TASK BRIEF
Extract every line of the stored data entries below and reproduce each one verbatim.

(Stored data entries)

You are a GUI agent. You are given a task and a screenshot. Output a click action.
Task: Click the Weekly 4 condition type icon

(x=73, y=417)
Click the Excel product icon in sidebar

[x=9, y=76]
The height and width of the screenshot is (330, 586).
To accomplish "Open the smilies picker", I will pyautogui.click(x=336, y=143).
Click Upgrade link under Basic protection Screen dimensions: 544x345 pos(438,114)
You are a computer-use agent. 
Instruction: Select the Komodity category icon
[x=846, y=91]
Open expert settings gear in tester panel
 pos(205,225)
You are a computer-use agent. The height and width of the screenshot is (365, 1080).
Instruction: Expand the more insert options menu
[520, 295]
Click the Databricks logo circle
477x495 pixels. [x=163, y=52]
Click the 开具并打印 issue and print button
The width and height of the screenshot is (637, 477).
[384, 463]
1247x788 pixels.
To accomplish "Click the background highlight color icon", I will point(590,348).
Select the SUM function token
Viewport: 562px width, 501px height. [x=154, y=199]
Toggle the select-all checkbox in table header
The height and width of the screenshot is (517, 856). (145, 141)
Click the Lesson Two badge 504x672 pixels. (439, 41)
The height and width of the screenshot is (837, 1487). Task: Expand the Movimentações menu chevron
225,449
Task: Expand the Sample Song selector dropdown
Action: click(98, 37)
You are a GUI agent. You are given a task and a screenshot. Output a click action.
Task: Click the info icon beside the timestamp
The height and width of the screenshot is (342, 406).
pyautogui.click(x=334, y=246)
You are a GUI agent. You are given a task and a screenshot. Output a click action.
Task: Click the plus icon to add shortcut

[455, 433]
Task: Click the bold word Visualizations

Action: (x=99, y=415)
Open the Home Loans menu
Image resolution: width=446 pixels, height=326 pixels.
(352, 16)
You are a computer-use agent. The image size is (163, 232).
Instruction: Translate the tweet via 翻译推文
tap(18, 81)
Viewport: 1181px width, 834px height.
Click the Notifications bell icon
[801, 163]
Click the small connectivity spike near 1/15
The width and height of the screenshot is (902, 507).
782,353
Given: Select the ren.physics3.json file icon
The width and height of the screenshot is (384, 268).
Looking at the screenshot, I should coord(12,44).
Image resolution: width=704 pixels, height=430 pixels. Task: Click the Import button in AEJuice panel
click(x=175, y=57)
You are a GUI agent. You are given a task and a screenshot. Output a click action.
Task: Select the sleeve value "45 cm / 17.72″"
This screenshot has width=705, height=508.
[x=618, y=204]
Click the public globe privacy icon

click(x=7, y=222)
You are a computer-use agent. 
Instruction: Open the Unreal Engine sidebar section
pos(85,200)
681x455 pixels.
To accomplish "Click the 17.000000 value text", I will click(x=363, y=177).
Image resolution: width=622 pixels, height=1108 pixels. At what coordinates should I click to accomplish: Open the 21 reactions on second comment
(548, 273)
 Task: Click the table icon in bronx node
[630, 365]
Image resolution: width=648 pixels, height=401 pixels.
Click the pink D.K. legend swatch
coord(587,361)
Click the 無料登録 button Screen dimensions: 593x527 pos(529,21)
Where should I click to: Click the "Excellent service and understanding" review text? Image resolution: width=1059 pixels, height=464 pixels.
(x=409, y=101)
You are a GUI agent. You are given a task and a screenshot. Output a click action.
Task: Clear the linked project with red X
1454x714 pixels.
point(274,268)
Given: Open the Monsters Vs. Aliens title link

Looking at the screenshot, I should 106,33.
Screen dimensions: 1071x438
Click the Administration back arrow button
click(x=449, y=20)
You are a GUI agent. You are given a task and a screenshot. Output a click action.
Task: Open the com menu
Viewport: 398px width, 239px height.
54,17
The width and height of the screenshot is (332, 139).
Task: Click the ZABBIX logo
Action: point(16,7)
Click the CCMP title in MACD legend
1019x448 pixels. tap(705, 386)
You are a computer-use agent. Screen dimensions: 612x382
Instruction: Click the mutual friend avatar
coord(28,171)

OUTPUT OF THE TASK
You are a GUI agent. You are given a task and a screenshot. Output a click action.
Task: Click the Weekly 4 condition type icon

(x=73, y=417)
Click the Excel product icon in sidebar

[x=9, y=76]
The height and width of the screenshot is (330, 586).
To accomplish "Open the smilies picker", I will pyautogui.click(x=336, y=143).
Click Upgrade link under Basic protection Screen dimensions: 544x345 pos(438,114)
You are a computer-use agent. 
Instruction: Select the Komodity category icon
[x=846, y=91]
Open expert settings gear in tester panel
 pos(205,225)
You are a computer-use agent. The height and width of the screenshot is (365, 1080).
Instruction: Expand the more insert options menu
[520, 295]
Click the Databricks logo circle
477x495 pixels. [x=163, y=52]
Click the 开具并打印 issue and print button
The width and height of the screenshot is (637, 477).
[384, 463]
1247x788 pixels.
To accomplish "Click the background highlight color icon", I will point(590,348).
Select the SUM function token
Viewport: 562px width, 501px height. [x=154, y=199]
Toggle the select-all checkbox in table header
The height and width of the screenshot is (517, 856). (145, 141)
Click the Lesson Two badge 504x672 pixels. (439, 41)
The height and width of the screenshot is (837, 1487). Task: Expand the Movimentações menu chevron
225,449
Task: Expand the Sample Song selector dropdown
Action: click(98, 37)
You are a GUI agent. You are given a task and a screenshot. Output a click action.
Task: Click the info icon beside the timestamp
The height and width of the screenshot is (342, 406).
pyautogui.click(x=334, y=246)
You are a GUI agent. You are given a task and a screenshot. Output a click action.
Task: Click the plus icon to add shortcut

[455, 433]
Task: Click the bold word Visualizations

Action: (x=99, y=415)
Open the Home Loans menu
Image resolution: width=446 pixels, height=326 pixels.
(352, 16)
You are a computer-use agent. The image size is (163, 232).
Instruction: Translate the tweet via 翻译推文
tap(18, 81)
Viewport: 1181px width, 834px height.
Click the Notifications bell icon
[801, 163]
Click the small connectivity spike near 1/15
The width and height of the screenshot is (902, 507).
782,353
Given: Select the ren.physics3.json file icon
The width and height of the screenshot is (384, 268).
Looking at the screenshot, I should coord(12,44).
Image resolution: width=704 pixels, height=430 pixels. Task: Click the Import button in AEJuice panel
click(x=175, y=57)
You are a GUI agent. You are given a task and a screenshot. Output a click action.
Task: Select the sleeve value "45 cm / 17.72″"
This screenshot has width=705, height=508.
[x=618, y=204]
Click the public globe privacy icon

click(x=7, y=222)
You are a computer-use agent. 
Instruction: Open the Unreal Engine sidebar section
pos(85,200)
681x455 pixels.
To accomplish "Click the 17.000000 value text", I will click(x=363, y=177).
Image resolution: width=622 pixels, height=1108 pixels. At what coordinates should I click to accomplish: Open the 21 reactions on second comment
(548, 273)
 Task: Click the table icon in bronx node
[630, 365]
Image resolution: width=648 pixels, height=401 pixels.
Click the pink D.K. legend swatch
coord(587,361)
Click the 無料登録 button Screen dimensions: 593x527 pos(529,21)
Where should I click to: Click the "Excellent service and understanding" review text? Image resolution: width=1059 pixels, height=464 pixels.
(x=409, y=101)
You are a GUI agent. You are given a task and a screenshot. Output a click action.
Task: Clear the linked project with red X
1454x714 pixels.
point(274,268)
Given: Open the Monsters Vs. Aliens title link

Looking at the screenshot, I should 106,33.
Screen dimensions: 1071x438
Click the Administration back arrow button
click(x=449, y=20)
You are a GUI agent. You are given a task and a screenshot. Output a click action.
Task: Open the com menu
Viewport: 398px width, 239px height.
54,17
The width and height of the screenshot is (332, 139).
Task: Click the ZABBIX logo
Action: point(16,7)
Click the CCMP title in MACD legend
1019x448 pixels. tap(705, 386)
You are a computer-use agent. Screen dimensions: 612x382
Instruction: Click the mutual friend avatar
coord(28,171)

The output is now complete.